Trabzon’umuzda şu anda yüzde 75 seviyelerindeyiz. Bu rakamın daha da yukarılara çıkacağını düşünüyorum. Bu sürece Trabzon’umuzun bir siyasi olgu olarak değil, bu milletin bekası, memleket meselesi olarak bakmasını istirham ediyorum. Hayır veren de evet veren de bizim kardeşlerimiz. Tercih başımızın üstündedir. Benim sadece dikkat çektiğim Hayır’da birleşen teröre ve şer odaklarıdır. Buna çok önem vermeliyiz. 15 Temmuz sonrası dikkat edin PKK’sı IŞİD’i DAEŞ’i bütün terör örgütleri hepsi birden saldırmaya başlamıştı. Onun için bu memlekette daha güzel şeyler olacak. Bu sistem onların yok olması demektir. Bu sistem milletin ve devletin içerisinde bir daha FETÖ gibi yapılanmaların olamayacağının nişanıdır. Bu sistem kararlı bir şekilde PKK’nın yok edileceği bir sistemdir. Bunları iyi görmemiz lazım.  

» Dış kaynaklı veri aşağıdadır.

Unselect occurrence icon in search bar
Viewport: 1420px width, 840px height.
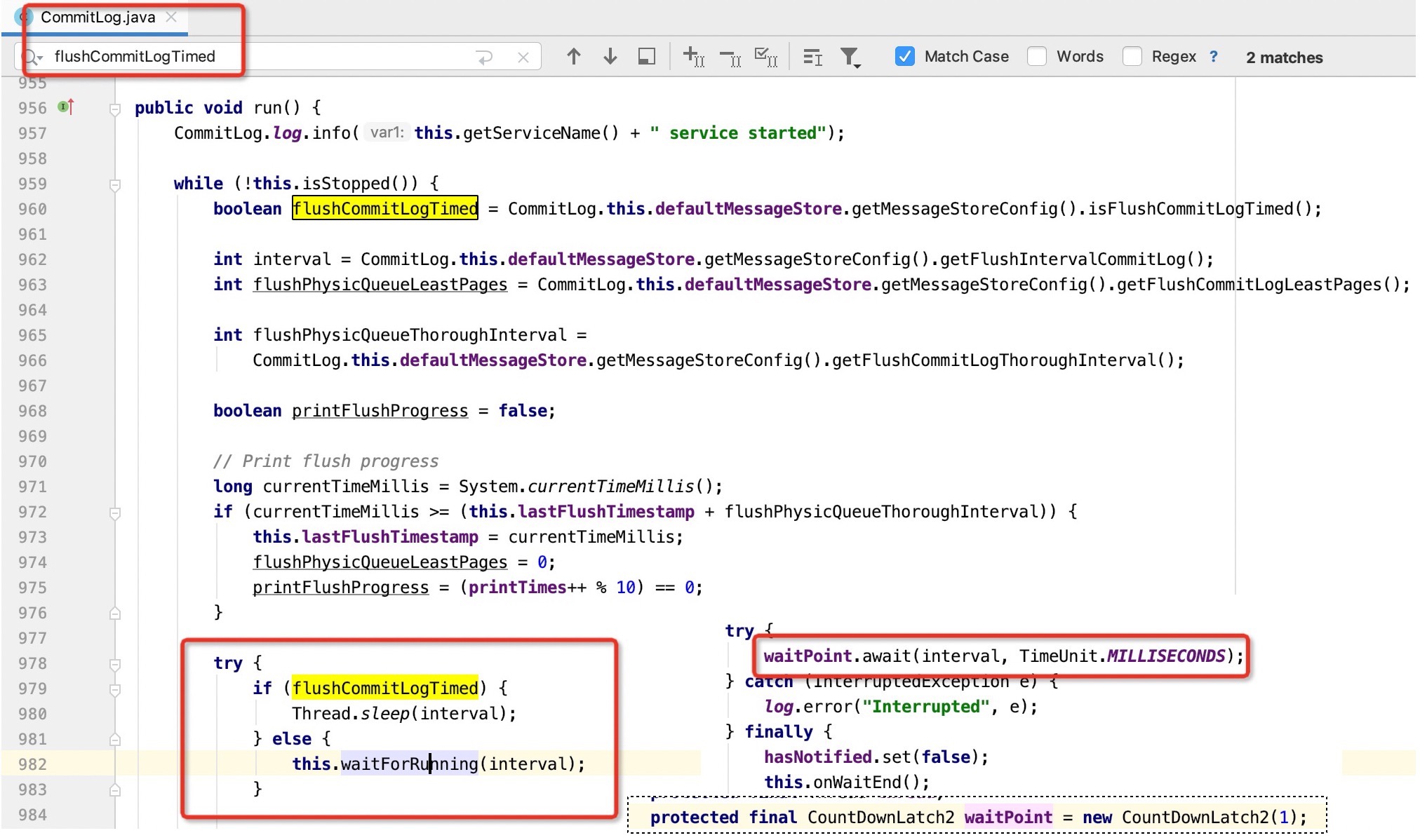[730, 57]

İçişleri Bakanı Süleyman Soylu..

Bu dönem şehrimize gelmesine rağmen çok ciddi bir motivasyonla beraber, seçim süreçlerini birlikte yaşadık. Şu anda da kabiliyet ve kararlılığının eseri olarak Başbakanımız ve Cumhurbaşkanımız tarafından belki ülkenin hem içeride hem de dışarı da en büyük güvenlik problemlerinin yaşandığı bir süreçte İçişleri Bakanlığı gibi en önemli ve en zor göreve getirildi. Ve bu görevi layıkıyla ve fazlasıyla icra ediyor. Yanı sıra Trabzon’la çok yakından ilgileniyor. Ne zaman bir sorunumuz olsa bir telefonla çözüme kavuşturuyor. O yüzden kendisine müteşekkiriz. Allah yar ve yardımcısı olsun. Çok zor işlerle uğraşıyor ama hakkıyla bu görevi yerine getiriyor. İnşallah başarıları daim olur. Trabzon’un evladı olması hasebiyle de kendisiyle gurur duyduğumuzu da ayrıca ifade etmeliyim.

Ve Trabzonspor?

Yola girdik çok şükür. Çok kötü durumdayken bir tweet atmıştım. Devre arasında yapılacak 3-4 takviye ile beraber yola devam edeceğiz. Lütfen herkes yönetime sahip çıksın diye. Bizde yönetimler seçiliyor 6 ay 1 yıl geçmeden hemen başlıyoruz eleştiriye. Yönetimler genel kurullarda hesap versin. Yönetim ne taahhüt etmiş, ’50. Yılda şampiyonluk.’ Şampiyonluk gelmezse zaten gidecek kendisi. Taahhüt etmiş çünkü. Ciddi bir mali yapılanma sürecinden geçiyor takım. İnşallah iyi olacak ümit varım.. Sağ bek sol bek, Olcay derken, bir de Rodellega ile bu sezonun da güzel geçeceğine inanıyorum. Ben ilk dördün çok zor olmadığını düşünüyorum. Biz Antalya’yı her türlü geçeriz. Bu sezona Avrupa Kupalarına katılan bir Trabzonspor başarılı demektir. Ama hedef her zaman tabiî ki şampiyonluktur.